The top 5 privacy and security stories of 2021
As technology advances, the world of privacy and security changes with it. The end of the year is a good time to reflect on recent trends and the personal steps you can take to stay as secure as ever.
Here’s a look back on many of the headlines that shaped 2021 and the underlying themes to watch for in the years to come.
#5 — Dear Hacker: DeFi platform pleads with thief to return $600 million
2021 was the year decentralized finance (DeFi) protocols took off, and many projects with lax security practices found themselves watching hackers take off with funds.
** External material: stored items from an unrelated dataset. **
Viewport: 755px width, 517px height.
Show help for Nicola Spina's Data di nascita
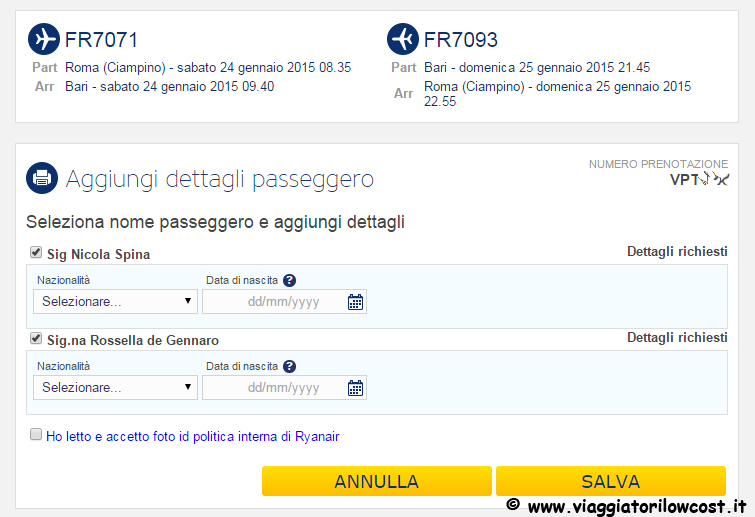289,280
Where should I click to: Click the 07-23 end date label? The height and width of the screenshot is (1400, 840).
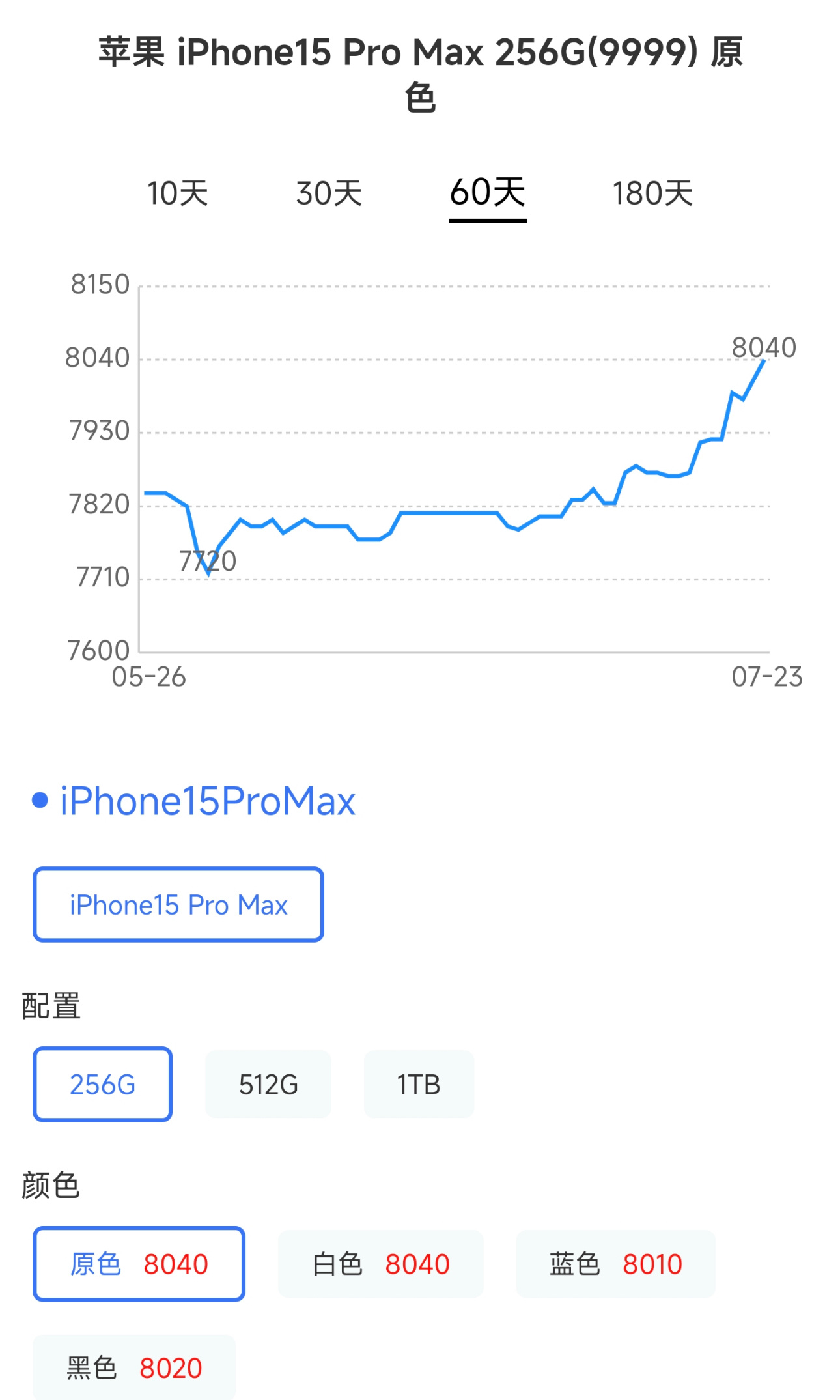766,677
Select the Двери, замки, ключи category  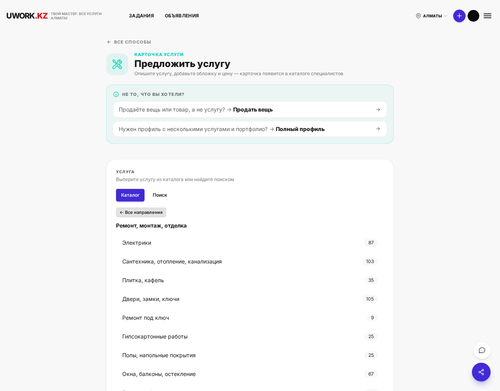point(250,299)
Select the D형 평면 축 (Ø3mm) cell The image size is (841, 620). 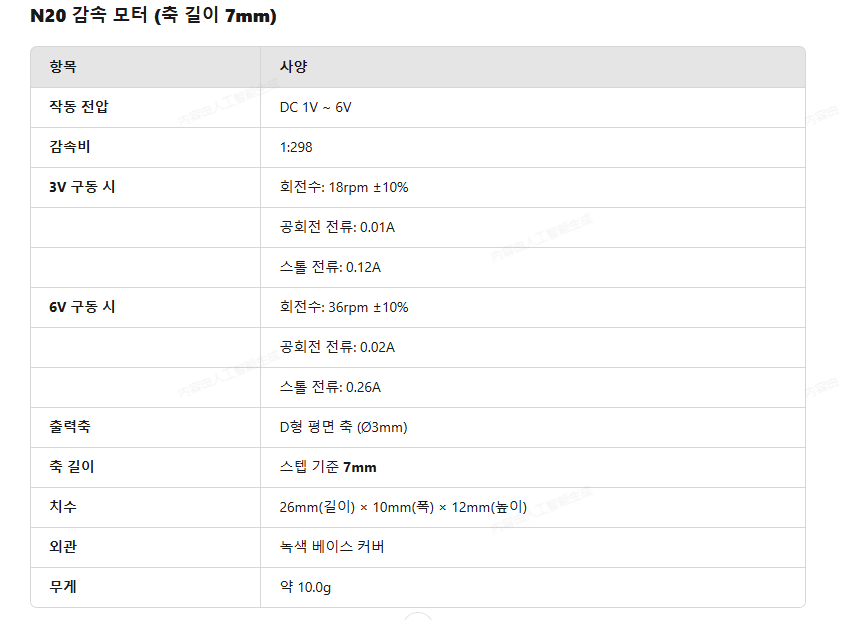click(344, 427)
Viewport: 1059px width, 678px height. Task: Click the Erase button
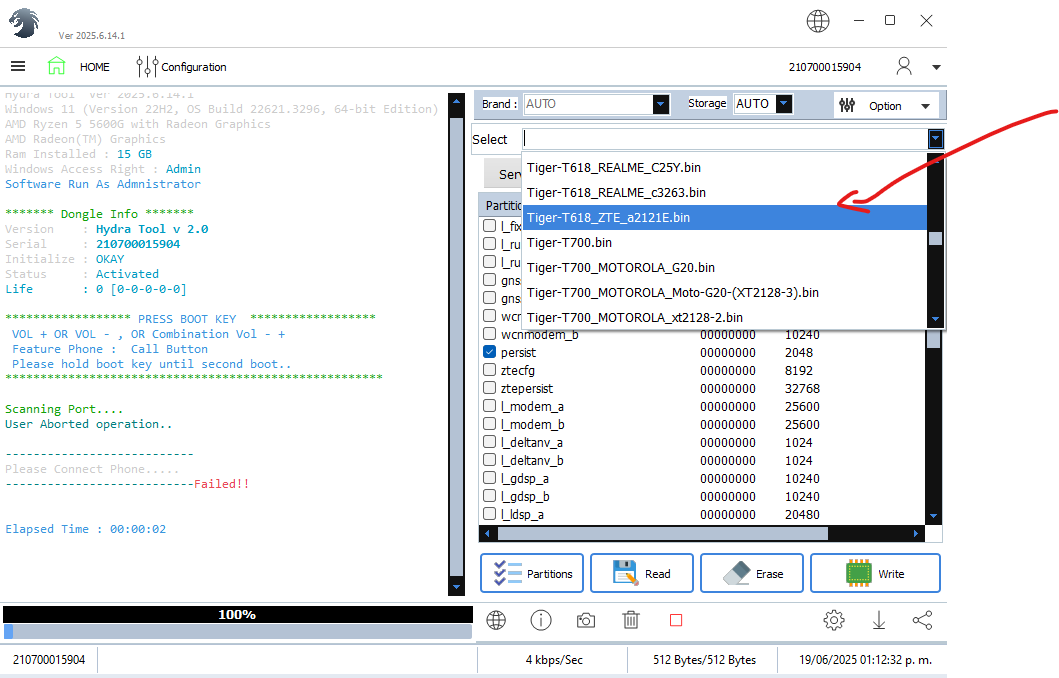tap(751, 574)
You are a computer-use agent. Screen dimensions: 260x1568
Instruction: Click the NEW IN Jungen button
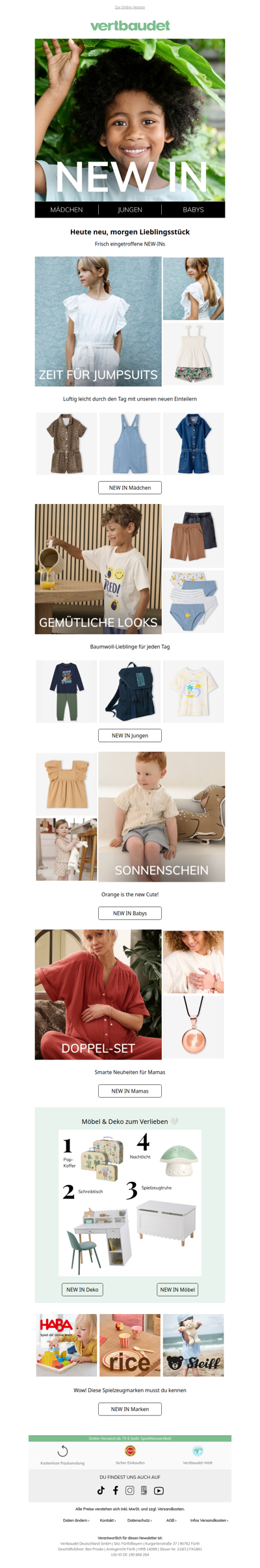point(130,735)
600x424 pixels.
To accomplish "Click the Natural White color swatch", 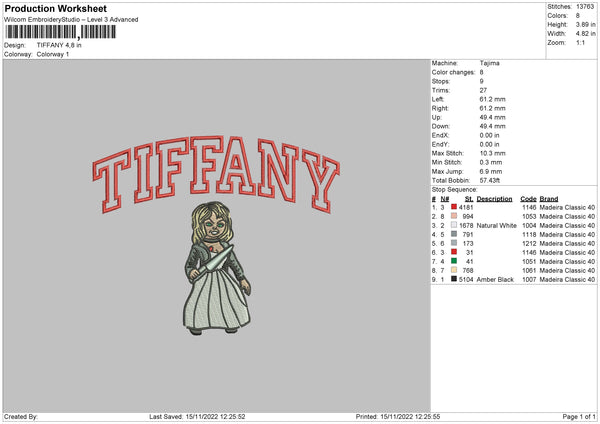I will click(455, 225).
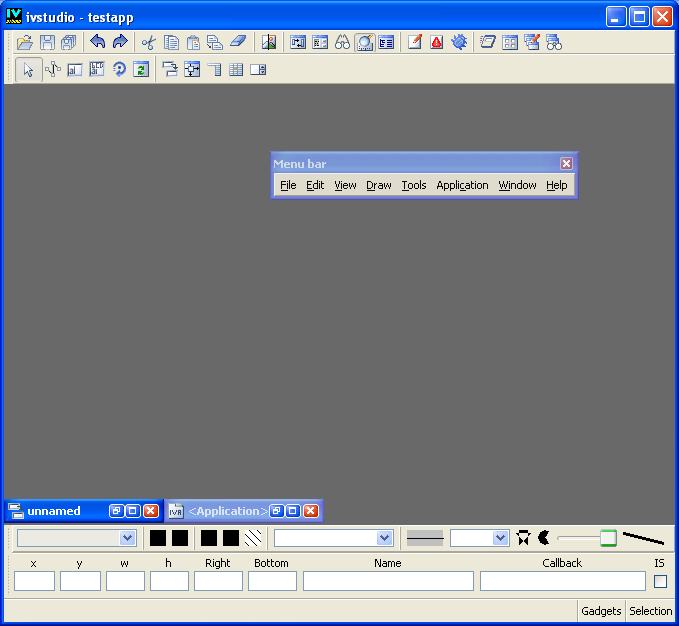Select the eraser Clear tool
Viewport: 679px width, 626px height.
(x=237, y=42)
The most eye-opening example came in August when cross-chain platform Poly Network had about $600 million in assets stolen in a breach. The platform responded by tweeting an open letter asking the perpetrator to “establish communication” and “work out a solution.” The desperate plea worked, and the project recovered the lost funds.
🔑 Key Insight: Don't expect a hacker to have mercy on you. While this story had a happy ending, it's important to remember the value of a robust security model predicated on self-custody.
#4 — Coinbase accounts hacked, drained during IPO
When Coinbase issued its initial public offering in April, the move was seen as an indicator of bitcoin and crypto going mainstream. But behind the scenes, the exchange struggled to protect customer accounts.
Coinbase revealed last fall that attackers had exploited the company’s SMS account recovery process between March and May and stolen from about 6,000 customers. Though Coinbase reimbursed affected customers, 2FA settings continued to be a problem for the exchange. About 125,000 customers received false notifications in August that their 2FA settings had been changed.
🔑 Key Insight: Exchanges are honeypots for hackers because they hold the keys to large amounts of bitcoin. In this Twitter thread, Casa CEO Nick Neuman explained why exchanges will continue to be targeted and self-custody is the best way to protect your bitcoin.
#3 — Meta's terrible, horrible, no good, very bad year
If any business is ready to ring in the new year, it’s the company formerly known as Facebook.
Meta began 2021 amidst growing calls for governments to break up Big Tech. In April, phone numbers and personal information for more than 500 million users were published online for free.
A few months later, a whistleblower claimed on “60 Minutes” that Meta prioritized profit above user safety when it came to combatting hate and misinformation. The next day, a router configuration change knocked Meta offline for six hours, along with other company apps.
Then, a FBI document revealed that Whatsapp, Meta's popular messaging app, makes user data easy to obtain with a subpoena or warrant.
🔑 Key Insight: Meta’s recent controversies illustrate the risk when centralized entities have so much data. As companies rush to define the “metaverse,” keep a close eye on data retention policies. As we like to say at Casa, don’t collect what you can’t protect.
#2 — Colonial Pipeline hit with ransomware attack, authorities recover bitcoin
Ransomware took center stage in May when Colonial Pipeline was hit with a massive attack disrupting the oil and gas supply chain through much of the United States.
Hacking group DarkSide was reportedly behind the attack and requested a ransom of 75 bitcoin. The Department of Justice announced in June that it had recovered most of the bitcoin, leading many to wrongly speculate that authorities had managed to crack the private key encryption behind bitcoin.
🔑 Key Insight: Even hackers can do a poor job of protecting their private keys. Casa CEO Nick Neuman discussed three potential scenarios with Vice where authorities could obtain a hacker’s private key and recover a ransom paid in bitcoin.
#1 — Bitcoin network activates Taproot upgrade
While price action and adoption dominated headlines, 2021 was an important year for the bitcoin network, which received its first major upgrade in four years: Taproot.
Activated with little controversy, Taproot was an important technical upgrade for bitcoin. The release implemented Schnorr signatures and will provide the network with improved privacy and lower transaction fees. With Taproot, it will be far cheaper to spend from a multisig wallet.
🔑 Key Insight: Like the rest of the industry, Casa is working on Taproot-enabled implementation, and although there are some technical details left to work out, we are excited for this next step in bitcoin development.